Circulating antibodies to intracellular antigens of gastric parietal cells, antibodies to intrinsic factor (type I) and antibodies to intrinsic factor B12 complex (type II) are all a common feature of pernicious anaemia (PA). Employing an indirect immunofluorescence assay, antibodies to gastric parietal cells are detected in more than 95% of patients with pernicious anaemia. Type I and II antibodies to intrinsic factor are technically difficult to detect, making anti-GPC antibodies the test of choice.
Anti-gastric parietal cell antibodies are also found in 60% of atrophic gastric and 22% of gastric ulceration cases without detectable anaemia because these conditions occur well before the onset of pernicious anaemia.
The AutostatII assay for detection of autoantibodies is a solid phase immunosorbent assay (ELISA) in which the analyte is indicated by a colour reaction of an enzyme and substrate. The AutostatII wells are coated with purified antigen (1).

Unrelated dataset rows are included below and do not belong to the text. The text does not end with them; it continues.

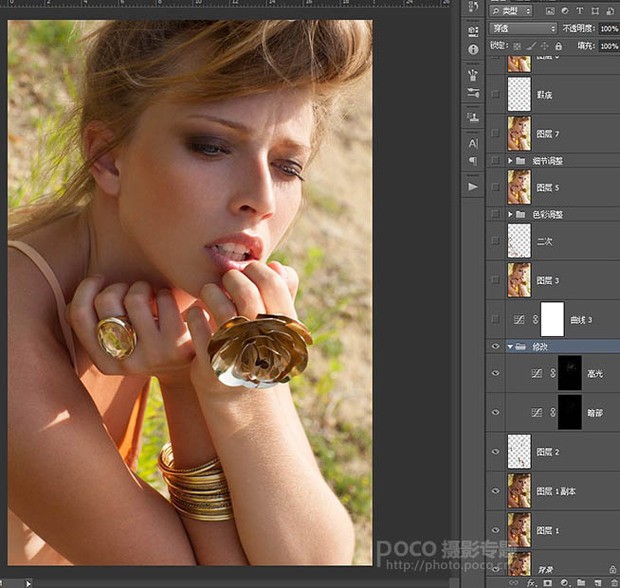This screenshot has height=588, width=620.
Task: Open the Actions panel play icon
Action: 473,186

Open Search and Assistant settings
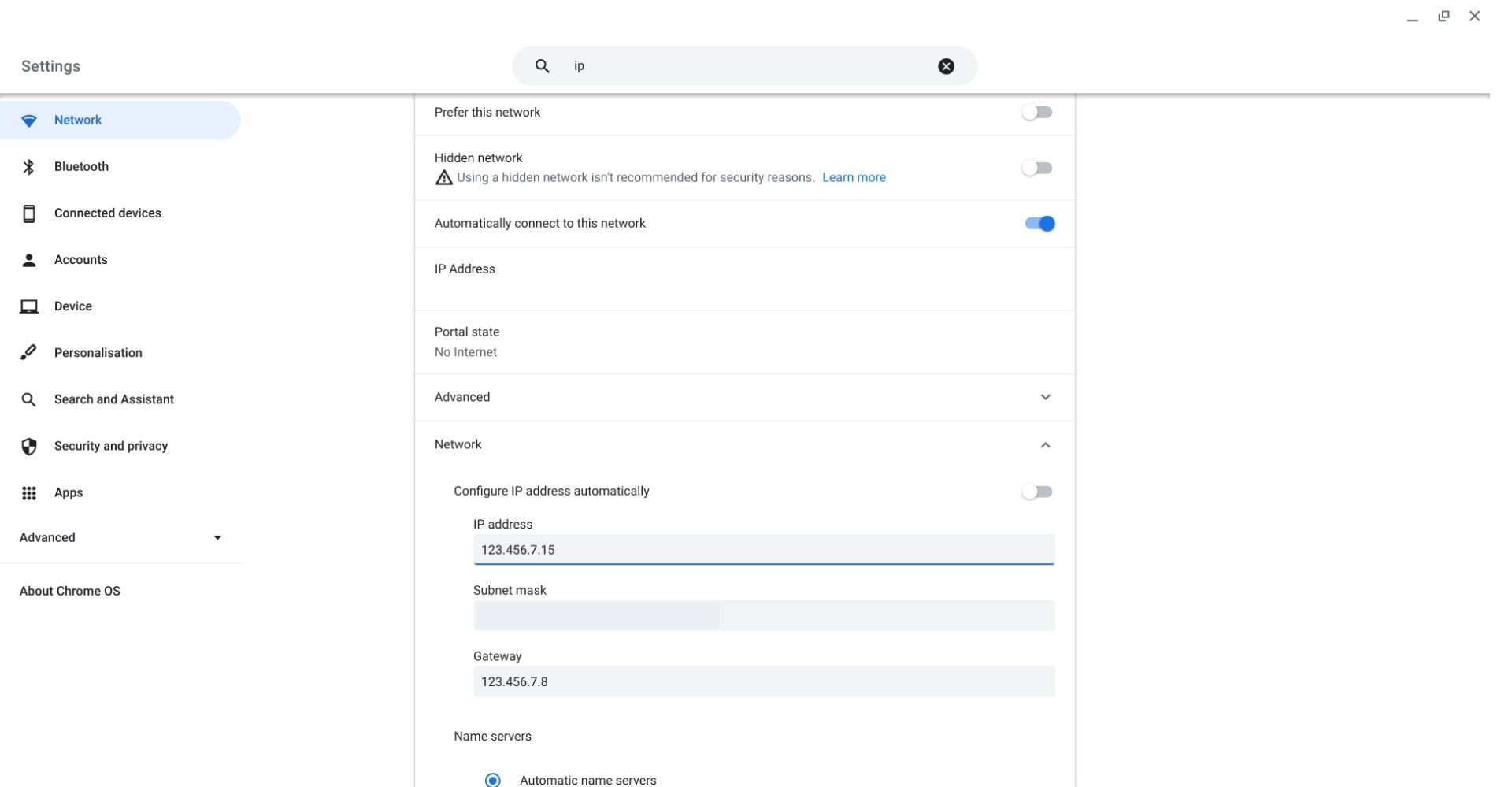pyautogui.click(x=113, y=399)
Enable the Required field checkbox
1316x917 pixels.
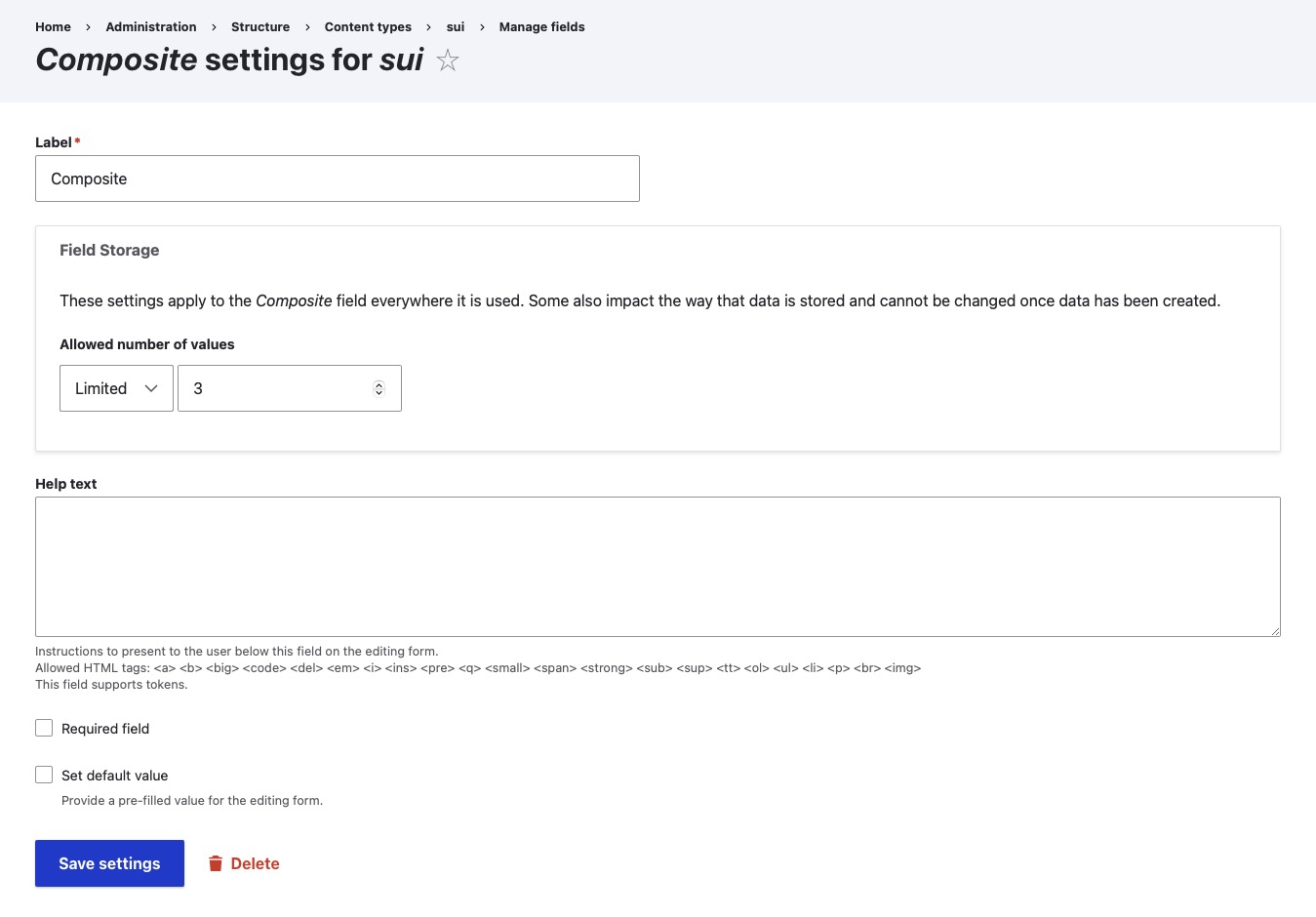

On adding diluted serum to the wells the antibodies (2) present bind to the antigen. After incubating at room temperature and washing away unbound material, horseradish peroxidase conjugated anti-IgG monoclonal antibody (3) is added, which binds to the immobilised antibodies.
Following further incubation and washing, tetra-methyl benzidine substrate (TMB) (4) is added to each well. The presence of the antigen-antibody-conjugate complex turns the substrate to a dark blue colour. Addition of the stop solution turns the colour to yellow.
The colour intensity is proportional to the amount of autoantibodies present in the original serum sample.